En fait, si les grandes enceintes offrent évidemment des possibilités d'optimiser les recettes de billetterie et de "jour de match", les enjeux résident largement ailleurs. Pour les stades eux-mêmes, dans leur offre de loges (infiniment plus rentables que les places lambda). Et pour les clubs en général, dans leur capacité à générer des ressources au travers du marketing ou des droits de télévision. Car la billetterie "de base" est moins cruciale qu'auparavant dans le mix de leurs revenus [1]. En France, les spécialistes doutent fortement de la viabilité d'une augmentation du prix des classes, compte tenu d'un réservoir de fans limité et pas immédiatement extensible aux classes moyennes supérieures (lire "Faire payer plus pour gagner plus?").
LE MESSAGE TAILLE
Pour connaître la "taille idéale" d'un stade pour le PSG, encore faudrait-il avoir plus de certitudes sur la pérennité de l'investissement de ses nouveaux propriétaires et sur son évolution sportive, afin de mieux mesurer la "taille" du club, son attractivité et ses besoins. S'interroger, aussi, sur les conséquences de cette évolution en termes de politiques tarifaires. Les promoteurs des grandes enceintes arguent souvent de la possibilité de mieux satisfaire la demande, voire de proposer des gammes de billets accessibles. L'exemple anglais ne crédibilise pas ces promesses: le "ticket d'entrée" (moyenne des billets les moins chers dans les stades de première division) y est le plus élevé d'Europe [2], et les tarifs d'abonnement n'y ménagent pas d'alternative meilleur marché pour le public populaire – au contraire de la Bundesliga où, par exemple, la place dans la tribune populaire du Borussia revient à une douzaine d'euros. Inversement, un stade relativement exigu peut contribuer à maintenir des prix élevés: en la matière, il s'agira toujours de choix de la part de part des dirigeants.

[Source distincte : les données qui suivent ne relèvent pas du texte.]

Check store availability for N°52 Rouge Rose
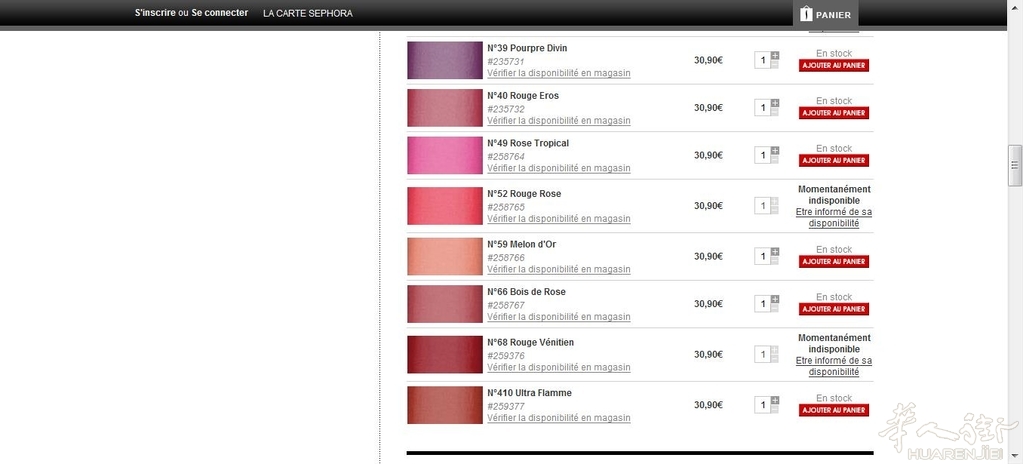 [558, 219]
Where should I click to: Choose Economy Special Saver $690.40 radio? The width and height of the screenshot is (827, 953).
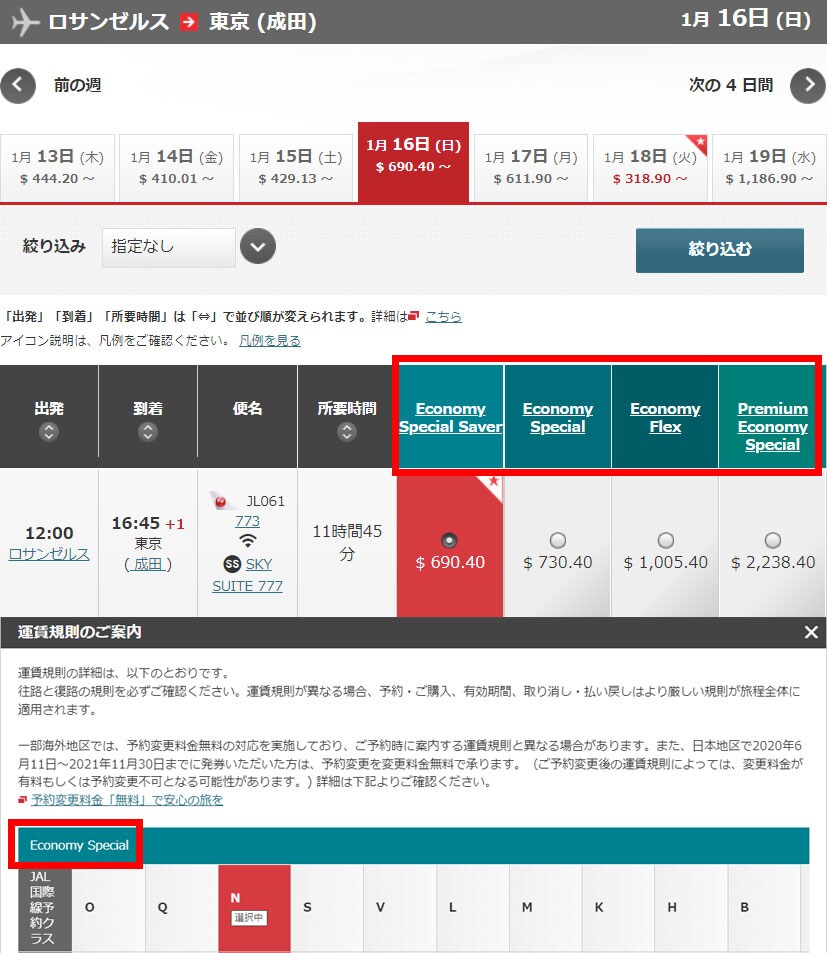tap(450, 540)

En réalité, la "juste taille" d'un stade se définit à partir de facteurs variés, parmi lesquels l'importance du bassin de population (lire "La taille compte") et celle du public potentiel. A contrario du parc de stades surdimensionnés construit au Portugal pour l'Euro 2004, la Suisse est citée en exemple pour son choix d'enceintes de taille raisonnable (pour la plupart entre 30 et 35.000 places) à l'occasion de l'édition 2008 de la même compétition.
Indépendamment de critères comme la visibilité et l'acoustique déplorables du Stade de France, le caractère de patrimoine du Parc des Princes, la volonté de QSI de contrôler la gestion de l'équipement, les enjeux très politiques mettant aux prises la municipalité, le propriétaire du PSG et le futur exploitant, ou encore la géographie francilienne des équipements sportifs (lire "Paris et la tentation de Saint-Denis"), l'argument de la taille n'en est pas un. En tout cas pas en faisant mine de croire que Paris est Barcelone – ou même puisse l'être un jour.
[1] D'autant que les experts du secteur anticipent une dématérialisation du spectacle sportif favorisant le développement de communautés globalisées de supporters qui consomment le football à distance – en particulier via les réseaux sociaux.
[2] À hauteur de 40 euros – lire l'article de Stadium Guide.